** What needs to be done **
Each line of the data below containing "computer" needs to be listed.
════════════════
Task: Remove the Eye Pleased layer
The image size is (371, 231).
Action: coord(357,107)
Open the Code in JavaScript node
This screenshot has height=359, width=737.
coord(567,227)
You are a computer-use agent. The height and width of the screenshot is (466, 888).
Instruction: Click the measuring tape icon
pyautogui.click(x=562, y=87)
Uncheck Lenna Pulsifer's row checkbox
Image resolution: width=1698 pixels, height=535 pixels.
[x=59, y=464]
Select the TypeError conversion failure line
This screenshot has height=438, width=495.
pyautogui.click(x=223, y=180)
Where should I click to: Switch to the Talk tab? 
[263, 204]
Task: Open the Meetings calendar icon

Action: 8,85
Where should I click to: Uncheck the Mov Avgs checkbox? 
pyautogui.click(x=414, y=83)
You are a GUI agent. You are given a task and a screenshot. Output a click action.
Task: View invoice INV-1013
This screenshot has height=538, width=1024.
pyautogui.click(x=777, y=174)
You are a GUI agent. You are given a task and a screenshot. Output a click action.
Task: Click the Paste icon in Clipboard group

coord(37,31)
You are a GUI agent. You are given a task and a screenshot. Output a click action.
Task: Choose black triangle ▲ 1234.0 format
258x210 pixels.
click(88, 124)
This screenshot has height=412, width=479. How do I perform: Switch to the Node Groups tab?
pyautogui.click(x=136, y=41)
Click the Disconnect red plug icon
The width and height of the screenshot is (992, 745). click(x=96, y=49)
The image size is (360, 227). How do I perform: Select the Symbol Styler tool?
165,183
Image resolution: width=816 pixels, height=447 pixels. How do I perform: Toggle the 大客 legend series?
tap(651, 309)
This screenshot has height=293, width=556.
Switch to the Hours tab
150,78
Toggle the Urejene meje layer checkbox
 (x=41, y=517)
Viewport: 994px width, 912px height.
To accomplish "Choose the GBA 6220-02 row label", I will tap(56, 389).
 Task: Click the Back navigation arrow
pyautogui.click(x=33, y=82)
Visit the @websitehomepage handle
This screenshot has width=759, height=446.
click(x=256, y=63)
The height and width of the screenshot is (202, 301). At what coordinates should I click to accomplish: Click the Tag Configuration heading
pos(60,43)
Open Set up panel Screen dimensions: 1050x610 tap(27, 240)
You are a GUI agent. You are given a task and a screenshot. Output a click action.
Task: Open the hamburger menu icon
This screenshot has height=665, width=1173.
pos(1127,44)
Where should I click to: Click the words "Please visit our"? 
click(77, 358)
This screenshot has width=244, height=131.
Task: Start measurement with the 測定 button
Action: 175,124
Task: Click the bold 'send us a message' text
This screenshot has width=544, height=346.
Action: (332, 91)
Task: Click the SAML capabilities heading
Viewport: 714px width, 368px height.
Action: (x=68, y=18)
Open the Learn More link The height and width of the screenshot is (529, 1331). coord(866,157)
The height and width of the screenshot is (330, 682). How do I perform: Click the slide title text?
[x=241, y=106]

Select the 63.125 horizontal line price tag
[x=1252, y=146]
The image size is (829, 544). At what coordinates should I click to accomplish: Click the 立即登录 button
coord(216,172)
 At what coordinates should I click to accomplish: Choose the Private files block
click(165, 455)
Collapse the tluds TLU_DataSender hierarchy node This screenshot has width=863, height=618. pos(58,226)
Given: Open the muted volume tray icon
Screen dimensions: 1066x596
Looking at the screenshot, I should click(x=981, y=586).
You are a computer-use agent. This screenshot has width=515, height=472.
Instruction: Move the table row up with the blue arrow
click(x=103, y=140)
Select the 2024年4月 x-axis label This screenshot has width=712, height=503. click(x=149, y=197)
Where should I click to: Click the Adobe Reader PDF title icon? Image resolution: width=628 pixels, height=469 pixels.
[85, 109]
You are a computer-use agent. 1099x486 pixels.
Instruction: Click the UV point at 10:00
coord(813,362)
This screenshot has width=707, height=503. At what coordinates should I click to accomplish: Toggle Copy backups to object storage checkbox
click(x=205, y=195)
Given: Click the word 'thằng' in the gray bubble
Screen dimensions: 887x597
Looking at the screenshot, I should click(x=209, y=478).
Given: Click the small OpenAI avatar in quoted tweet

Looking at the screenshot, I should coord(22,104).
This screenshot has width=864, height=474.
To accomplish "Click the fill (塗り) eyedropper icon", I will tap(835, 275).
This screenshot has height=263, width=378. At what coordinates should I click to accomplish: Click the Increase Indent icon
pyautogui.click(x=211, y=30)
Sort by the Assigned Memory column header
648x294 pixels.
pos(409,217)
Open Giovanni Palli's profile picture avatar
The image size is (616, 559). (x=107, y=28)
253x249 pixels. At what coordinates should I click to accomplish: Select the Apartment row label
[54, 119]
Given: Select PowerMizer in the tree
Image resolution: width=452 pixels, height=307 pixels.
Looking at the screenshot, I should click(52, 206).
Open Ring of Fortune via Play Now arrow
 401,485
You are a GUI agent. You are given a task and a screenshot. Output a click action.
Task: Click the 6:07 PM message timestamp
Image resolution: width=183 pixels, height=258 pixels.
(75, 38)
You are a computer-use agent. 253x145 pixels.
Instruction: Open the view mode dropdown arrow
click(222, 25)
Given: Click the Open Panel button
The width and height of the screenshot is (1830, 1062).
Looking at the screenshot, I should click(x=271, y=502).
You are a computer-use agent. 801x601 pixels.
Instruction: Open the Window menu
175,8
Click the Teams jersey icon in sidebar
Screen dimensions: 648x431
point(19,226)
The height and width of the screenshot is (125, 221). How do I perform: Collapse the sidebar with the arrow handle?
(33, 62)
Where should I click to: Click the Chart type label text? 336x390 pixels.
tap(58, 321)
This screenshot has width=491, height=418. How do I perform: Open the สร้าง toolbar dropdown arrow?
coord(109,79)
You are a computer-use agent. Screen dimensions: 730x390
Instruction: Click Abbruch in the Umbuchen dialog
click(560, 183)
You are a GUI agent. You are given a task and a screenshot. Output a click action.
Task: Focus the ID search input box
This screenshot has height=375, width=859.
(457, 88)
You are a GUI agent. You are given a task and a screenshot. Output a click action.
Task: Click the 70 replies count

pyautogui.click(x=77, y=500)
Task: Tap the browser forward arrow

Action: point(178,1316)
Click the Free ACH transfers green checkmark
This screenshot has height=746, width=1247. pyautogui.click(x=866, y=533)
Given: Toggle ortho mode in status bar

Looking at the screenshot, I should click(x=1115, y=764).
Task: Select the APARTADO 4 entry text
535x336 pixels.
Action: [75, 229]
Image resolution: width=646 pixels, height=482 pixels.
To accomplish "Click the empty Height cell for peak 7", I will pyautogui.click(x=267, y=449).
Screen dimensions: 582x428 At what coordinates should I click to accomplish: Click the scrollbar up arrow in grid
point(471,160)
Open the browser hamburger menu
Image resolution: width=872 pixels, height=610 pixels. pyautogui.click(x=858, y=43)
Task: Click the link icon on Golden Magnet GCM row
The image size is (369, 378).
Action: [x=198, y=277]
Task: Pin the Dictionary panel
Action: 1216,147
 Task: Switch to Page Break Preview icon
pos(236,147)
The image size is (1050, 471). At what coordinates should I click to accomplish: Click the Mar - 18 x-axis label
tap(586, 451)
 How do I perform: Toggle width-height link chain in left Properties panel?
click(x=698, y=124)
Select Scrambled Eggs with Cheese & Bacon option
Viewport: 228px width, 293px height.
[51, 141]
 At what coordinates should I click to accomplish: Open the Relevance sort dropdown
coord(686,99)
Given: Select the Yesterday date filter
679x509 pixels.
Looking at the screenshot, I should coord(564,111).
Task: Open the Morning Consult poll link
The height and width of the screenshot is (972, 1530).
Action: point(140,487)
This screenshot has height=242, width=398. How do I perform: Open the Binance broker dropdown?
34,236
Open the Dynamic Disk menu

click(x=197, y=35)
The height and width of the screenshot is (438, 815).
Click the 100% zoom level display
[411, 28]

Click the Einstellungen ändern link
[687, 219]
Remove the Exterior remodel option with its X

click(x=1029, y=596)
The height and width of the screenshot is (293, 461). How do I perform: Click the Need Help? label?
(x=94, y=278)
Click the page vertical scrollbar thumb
════════════════
** Response to the exercise **
You are a computer-use agent. The height and width of the screenshot is (466, 888).
You are a computer-use agent. This screenshot has width=515, height=472.
You are a computer-use agent. 1099x486 pixels.
You are a computer-use agent. 253x145 pixels.
You are a computer-use agent. 801x601 pixels.
You are a computer-use agent. Screen dimensions: 730x390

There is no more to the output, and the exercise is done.